L'ultimo capitolo è dedicato alla descrizione ed analisi di tre figure definite "rivelatrici" delle migrazioni contemporanee: 1) le donne, sospese tra l'esser "buone" e badanti, ed essere "cattive" cioè prostitute; 2) gli imprenditori e il cosiddetto "ethnic businness", che ad uno sguardo meno superficiale può anche rivelarsi come una forma neoliberale di "supersfruttamento di immigrati della stessa origine a beneficio del loro "notabile" o capo e di chi gli subappalta l'attività" (p. 144); 3) le seconde generazioni, portatrici – secondo la definizione di Sayad – di una "posterità inopportuna", in quanto "con lo smantellamento delle grandi unità produttive e il progressivo smembramento dello stato sociale tradizionale" la presenza dei figli degli immigrati, cresciuti nel paese di adozione dei genitori, specializzati, con aspettative più elevate di quelle dei loro genitori, vedono frustrate le loro aspirazioni nella società in cui sono di fatto cresciuti, spesso l'unica che conoscono, e possono reagire anche con rivolte come accaduto in paesi come la Francia, nel momento in cui non accettino di essere incluse in maniera subalterna come i loro genitori.

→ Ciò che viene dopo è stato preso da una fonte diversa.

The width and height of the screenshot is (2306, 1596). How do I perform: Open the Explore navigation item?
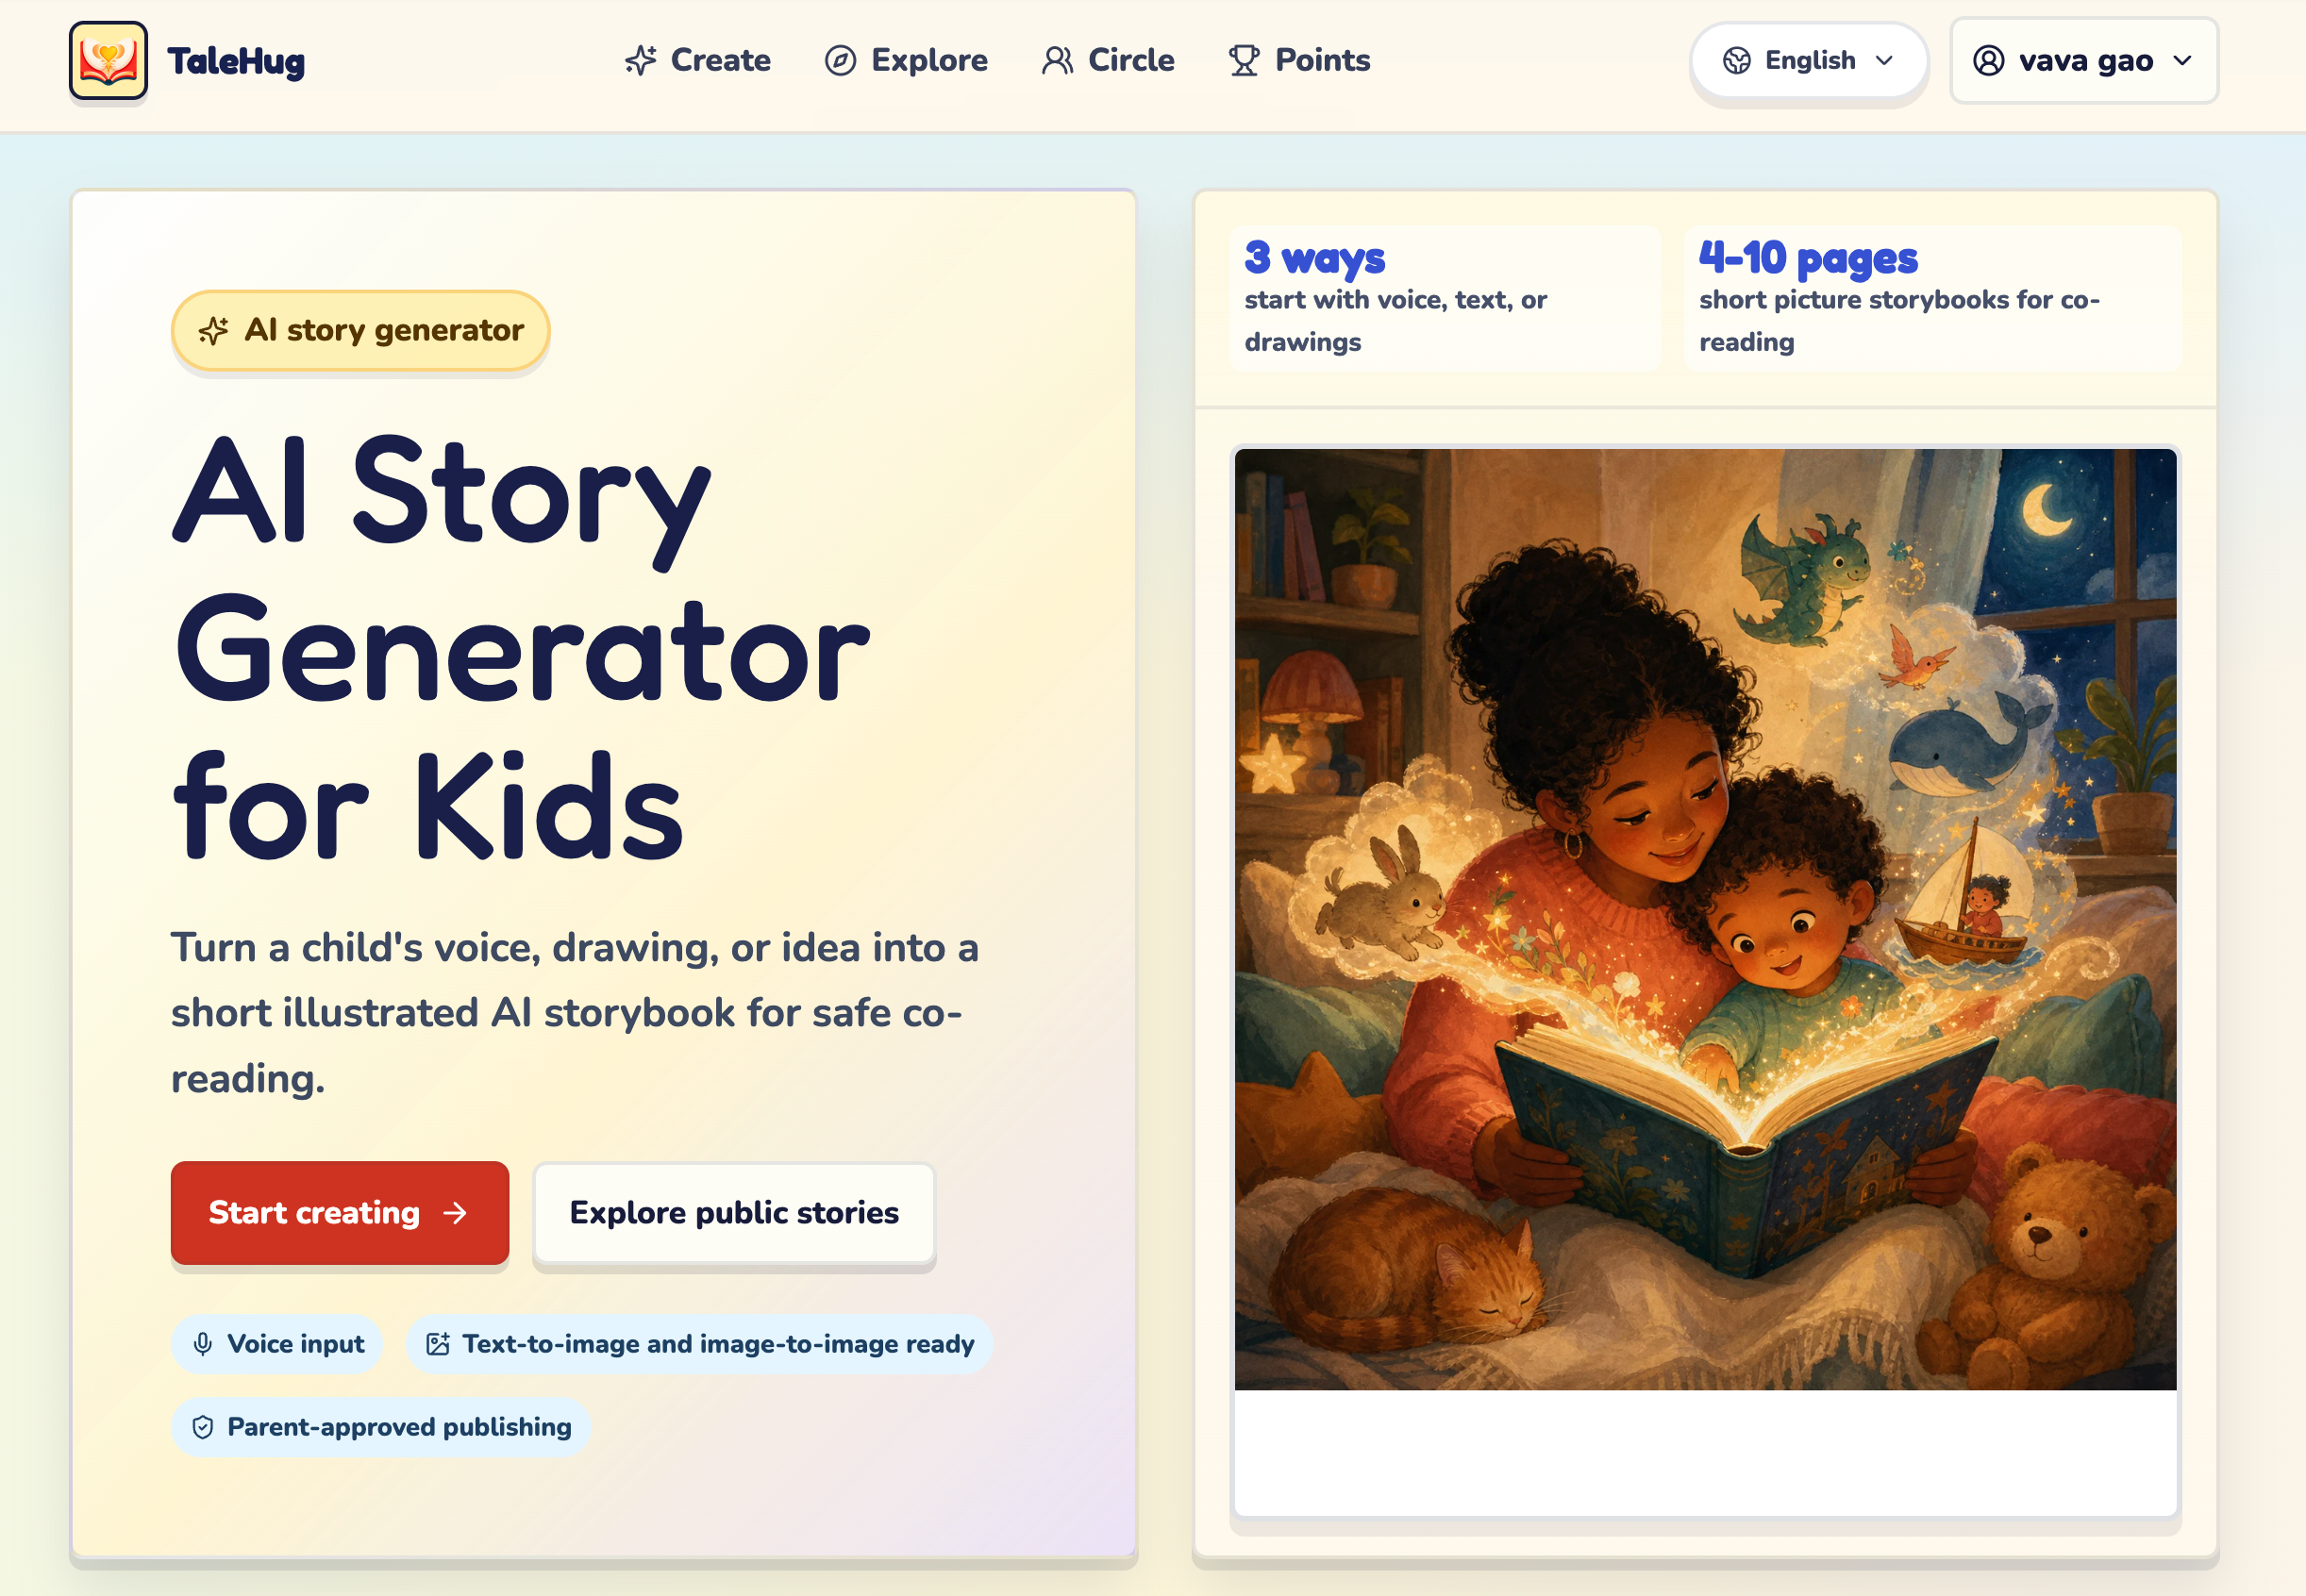(906, 61)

Non è possibile prefigurare – e l'autore non la indica – una via d'uscita teorica da questa spirale di proibizionismo e criminalizzazione: soltanto "l'insopprimibile tensione verso la libertà di movimento – accompagnata dall'aspirazione all'emancipazione (…) dalla curiosità e dalla ricerca degli strumenti con cui costruire un altro futuro – (…) riuscirà comunque ad avere la meglio sulle pratiche protezionistiche e proibizionistiche delle èlite dominanti, nonostante gli altissimi costi umani (come la storia insegna)", ma di cui non sembra che si abbia saputo finora far tesoro.